→ **Texto para análise**:
:::

O Estado deve assegurar um sistema de saúde que permita a todos os cidadãos direitos iguais no acesso aos cuidados de saúde. É inacreditável que, com o beneplácito de toda a classe política e passividade da população, existam dois tipos de portugueses: aqueles que são titulares de subsistemas de saúde que lhes permitem o acesso comparticipado à medicina privada, e aqueles a quem essa possibilidade é negada. Uns são beneficiários da ADSE, ADM e semelhantes, os outros dependem da Segurança Social. Todos fazem descontos para o mesmo Estado, mas uns têm direitos, e os outros não. Quem desconta para a Segurança Social só tem direito a cuidados de saúde comparticipados nas instituições do Estado. Quem desconta para a ADSE (e outros subsistemas do Estado equivalentes), tem direito a cuidados de saúde comparticipados nas instituições do Estado e nas instituições privadas também.

:::

→ **Dados de origem**:

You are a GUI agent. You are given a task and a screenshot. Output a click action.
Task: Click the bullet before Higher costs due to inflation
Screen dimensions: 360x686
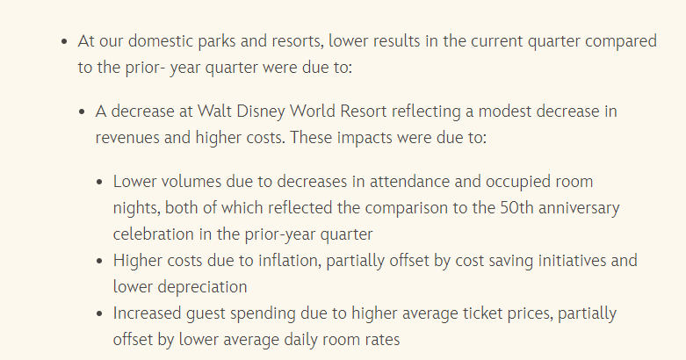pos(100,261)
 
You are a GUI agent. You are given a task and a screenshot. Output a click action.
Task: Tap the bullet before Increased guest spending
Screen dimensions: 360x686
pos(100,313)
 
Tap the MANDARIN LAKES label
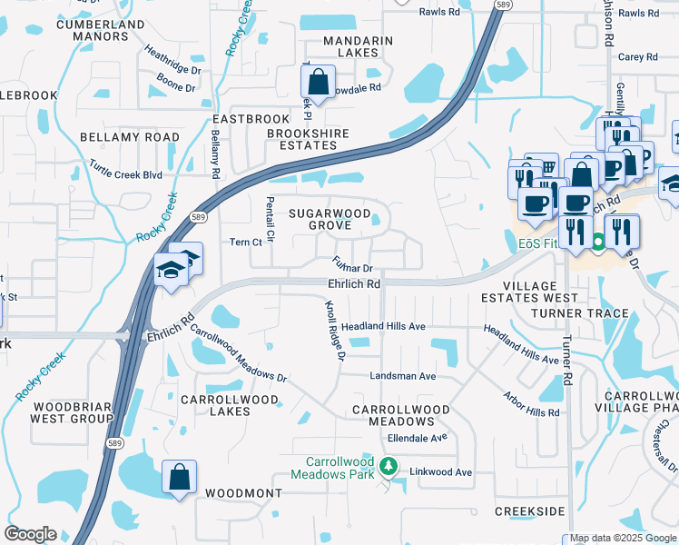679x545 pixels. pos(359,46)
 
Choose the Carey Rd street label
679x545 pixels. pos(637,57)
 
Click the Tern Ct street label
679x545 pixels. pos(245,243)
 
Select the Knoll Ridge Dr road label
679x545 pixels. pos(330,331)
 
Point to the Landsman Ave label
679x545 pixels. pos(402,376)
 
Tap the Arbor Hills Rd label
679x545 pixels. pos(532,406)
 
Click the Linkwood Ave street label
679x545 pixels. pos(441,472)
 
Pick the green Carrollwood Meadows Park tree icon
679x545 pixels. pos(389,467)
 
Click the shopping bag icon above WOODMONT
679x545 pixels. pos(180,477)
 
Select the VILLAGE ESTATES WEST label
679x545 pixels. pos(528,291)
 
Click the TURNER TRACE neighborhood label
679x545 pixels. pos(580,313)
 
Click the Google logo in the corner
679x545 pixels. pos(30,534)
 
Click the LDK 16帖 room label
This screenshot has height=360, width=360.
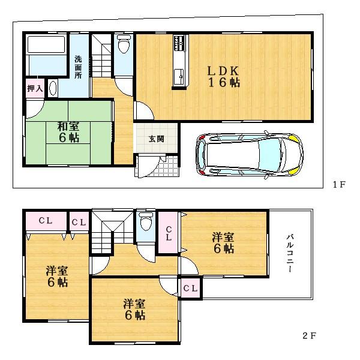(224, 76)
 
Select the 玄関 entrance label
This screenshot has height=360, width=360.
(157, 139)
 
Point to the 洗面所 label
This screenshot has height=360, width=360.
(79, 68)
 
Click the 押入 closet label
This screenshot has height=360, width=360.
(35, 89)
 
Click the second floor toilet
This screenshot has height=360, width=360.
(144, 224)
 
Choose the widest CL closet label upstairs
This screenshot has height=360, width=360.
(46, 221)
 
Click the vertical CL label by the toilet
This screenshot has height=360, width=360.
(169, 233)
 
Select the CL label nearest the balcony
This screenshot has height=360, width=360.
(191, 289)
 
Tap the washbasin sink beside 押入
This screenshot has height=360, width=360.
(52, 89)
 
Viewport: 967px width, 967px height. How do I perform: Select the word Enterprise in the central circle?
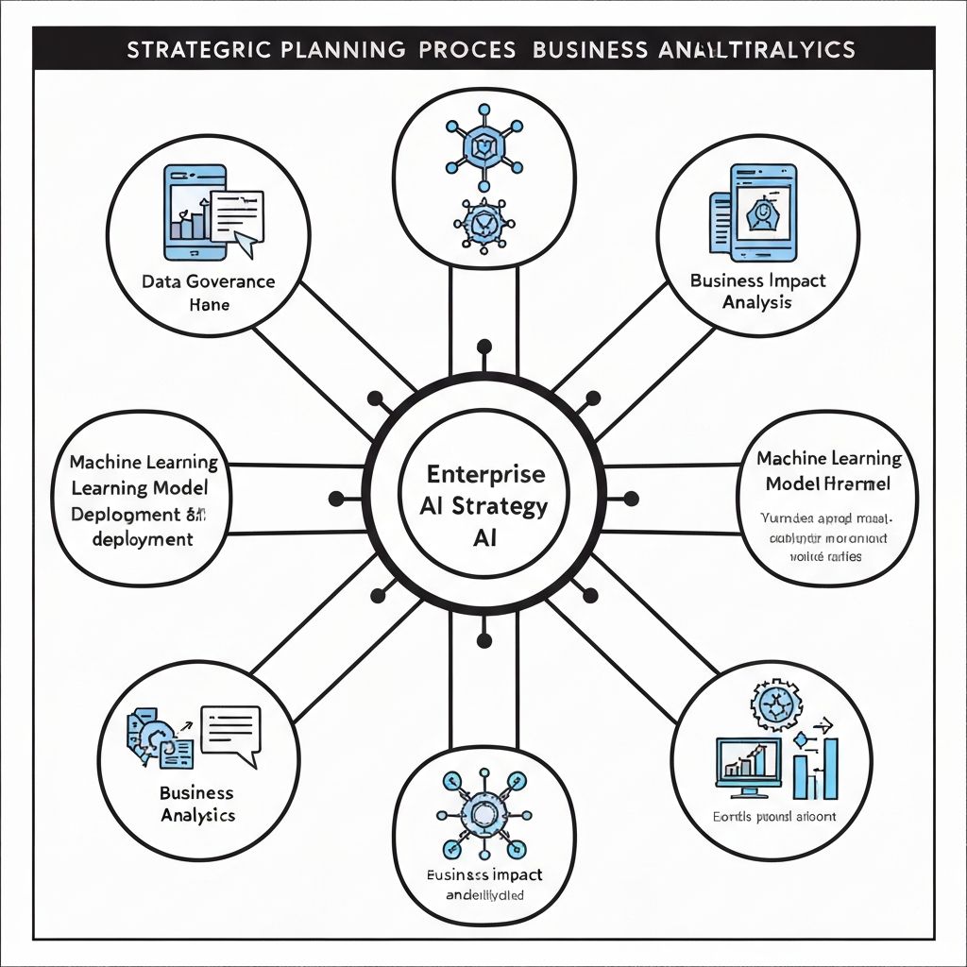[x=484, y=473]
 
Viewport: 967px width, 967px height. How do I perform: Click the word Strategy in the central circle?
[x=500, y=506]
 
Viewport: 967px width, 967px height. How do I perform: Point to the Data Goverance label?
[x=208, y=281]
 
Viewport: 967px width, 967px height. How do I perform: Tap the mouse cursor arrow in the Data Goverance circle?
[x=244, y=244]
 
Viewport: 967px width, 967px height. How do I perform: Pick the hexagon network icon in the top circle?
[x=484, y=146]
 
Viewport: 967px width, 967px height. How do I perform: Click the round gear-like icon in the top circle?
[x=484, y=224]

:::

→ **Problemas a resolver**:
#1 Reescreva em forma de lista, de modo mais conciso, o parágrafo do texto sobre o acesso aos cuidados de saúde que começa por "O Estado deve assegurar", mantendo os factos principais.
#2 Prossiga o texto sobre o acesso aos cuidados de saúde a partir da sua última frase.

→ **Resultados por tarefa**:
#1
- O Estado deve garantir a todos os cidadãos direitos iguais no acesso aos cuidados de saúde.
- É considerado inacreditável que, com o beneplácito da classe política e a passividade da população, existam dois tipos de portugueses.
- Os beneficiários da ADSE, da ADM e de subsistemas semelhantes têm acesso comparticipado à medicina privada. A quem depende da Segurança Social essa possibilidade é negada.
- Todos descontam para o mesmo Estado, mas só uns têm esses direitos.
- Quem desconta para a Segurança Social só tem cuidados de saúde comparticipados nas instituições do Estado. Quem desconta para a ADSE ou para subsistemas equivalentes tem-nos também nas instituições privadas.

#2
A ADSE (ou outro subsistema idêntico) deve ser um direito e um dever, obrigatório para todos, permitindo que os cidadãos tenham acesso por igual, de forma comparticipada, aos serviços de saúde, quer públicos, quer privados. É o que sucede em quase todos os países europeus, desde os francófonos aos germanófonos, com a possível excepção do Reino Unido, cujo sistema de saúde, talvez por isso mesmo, anda pelas mesmas ruas da amargura que o nosso SNS.
Com esta medida simples, abrir-se-á um verdadeiro mercado concorrencial na saúde, pública e privada, que beneficiará todos os cidadãos e incentivará as instituições e os profissionais que oferecerem mais e melhores cuidados. E, no futuro, até se poderá permitir a entrada de subsistemas alternativos à ADSE que, cumprindo determinados pressupostos, possam concorrer e ser alternativas a esta.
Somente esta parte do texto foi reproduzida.